The AC-130 is capable of firing thousands of rounds per second, and sources say a lot of bodies were seen on the ground after the strike, but there is as yet, no confirmation of the identities.

The gunship flew from its base in Dijibouti down to the southern tip of Somalia, Martin reports, where the al Qaeda operatives had fled after being chased out of the capital of Mogadishu by Ethiopian troops backed by the United States.

Once they started moving, the al Qaeda operatives became easier to track, and the U.S. military started preparing for an air strike, using unmanned aerial drones to keep them under surveillance and moving the aircraft carrier Eisenhower out of the Persian Gulf toward Somalia.
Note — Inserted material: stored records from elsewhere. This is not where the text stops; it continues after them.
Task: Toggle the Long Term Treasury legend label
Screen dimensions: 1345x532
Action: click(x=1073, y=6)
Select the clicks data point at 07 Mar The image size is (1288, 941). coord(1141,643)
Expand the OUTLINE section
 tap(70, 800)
But when the order was given, the mission was assigned to the AC-130 gunship operated by the U.S. Special Operations command.

If the attack got the operatives it was aimed at, reports Martin, it would deal a major blow to al Qaeda in East Africa.
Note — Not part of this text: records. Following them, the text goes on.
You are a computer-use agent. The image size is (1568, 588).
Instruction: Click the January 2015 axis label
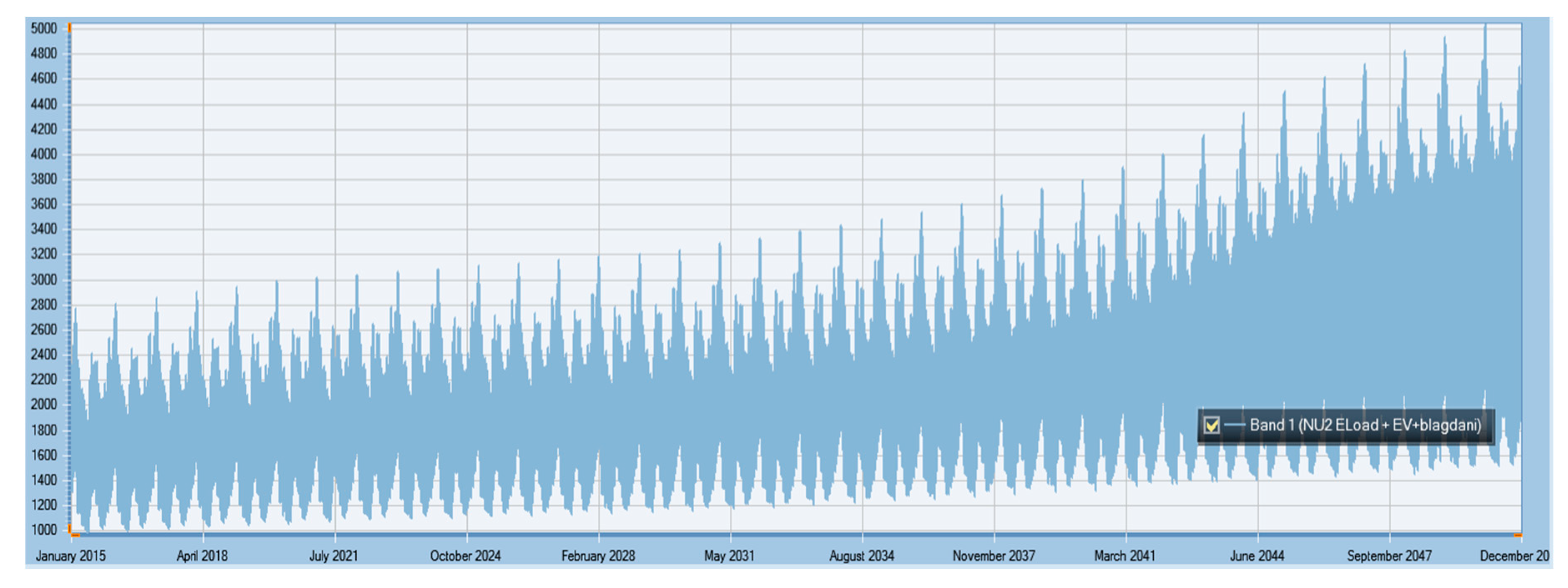[x=71, y=556]
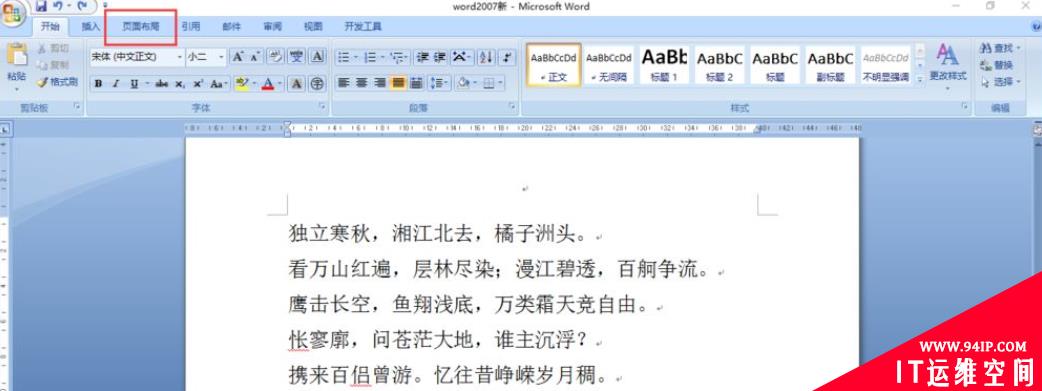Click the Format Painter (格式刷) icon
This screenshot has width=1042, height=391.
[x=57, y=82]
Somali President Abdullahi Yusuf told journalists in the capital, Mogadishu, that the U.S. "has a right to bombard terrorist suspects who attacked its embassies in Kenya and Tanzania."

Monday, Yusuf had entered the restive capital for the first time since his election.

Deputy Prime Minister Hussein Aideed told The Associated Press the U.S. had "our full support for the attacks."

But others in the capital said the attacks would only increase anti-American sentiment in the largely Muslim country.
"U.S. involvement in the fighting in our country is completely wrong," said Sahro Ahmed, a 37-year-old mother of five.

Already, many people in predominantly Muslim Somalia had resented the presence of troops from neighboring Ethiopia, which has a large Christian population and has fought two brutal wars with Somalia, most recently in 1977.

The U.S. and Ethiopia both accuse the Islamic group of harboring extremists, among them al Qaeda suspects.

Ethiopian troops, tanks and warplanes took just 10 days to drive the Islamic group from the capital, Mogadishu, and other key towns.

President Yusuf said the leaders of the Islamic movement "would not be forgiven" and that talks between the two rival sides were not an option.

One U.S. attack took place on Monday afternoon on Badmadow island. The area is known as Ras Kamboni and is suspected to be a terror training base.

Ethiopian and Somali troops had over the last days cornered the main Islamic force in Ras Kamboni, with U.S. warships patrolling off shore and the Kenyan military guarding the border to watch for fleeing militants.

Witnesses said at least four civilians were killed in another attack 30 miles east of Afmadow town, including a small boy. The claims could not be independently verified.

"My 4-year-old boy was killed in the strike," Mohamed Mahmud Burale told the AP by telephone. "We also heard 14 massive explosions."

"We don't know how many people were killed in the attack but we understand there were a lot of casualties," government spokesman Abdirahman Dinari said. "Most were Islamic fighters."

The alleged mastermind of the embassy bombings in East Africa, Fazul Abdullah Mohammed, escaped to Ras Kamboni, according to testimony from one of the convicted bombers.

Mohammed is believed to be the leader of the al Qaeda East Africa cell.

Leaders of the Islamic movement have vowed from their hideouts to launch an Iraq-style guerrilla war in Somalia, and al Qaeda chief Osama bin Laden's deputy has called on militants to carry out suicide attacks on the Ethiopian troops.

Somalia has not had an effective central government since clan-based warlords toppled dictator Mohamed Siad Barre in 1991 and then turned on each other, sinking the Horn of Africa nation of 7 million people into chaos.

At least 13 attempts at government have failed since then. The current government was established in 2004 with U.N. backing.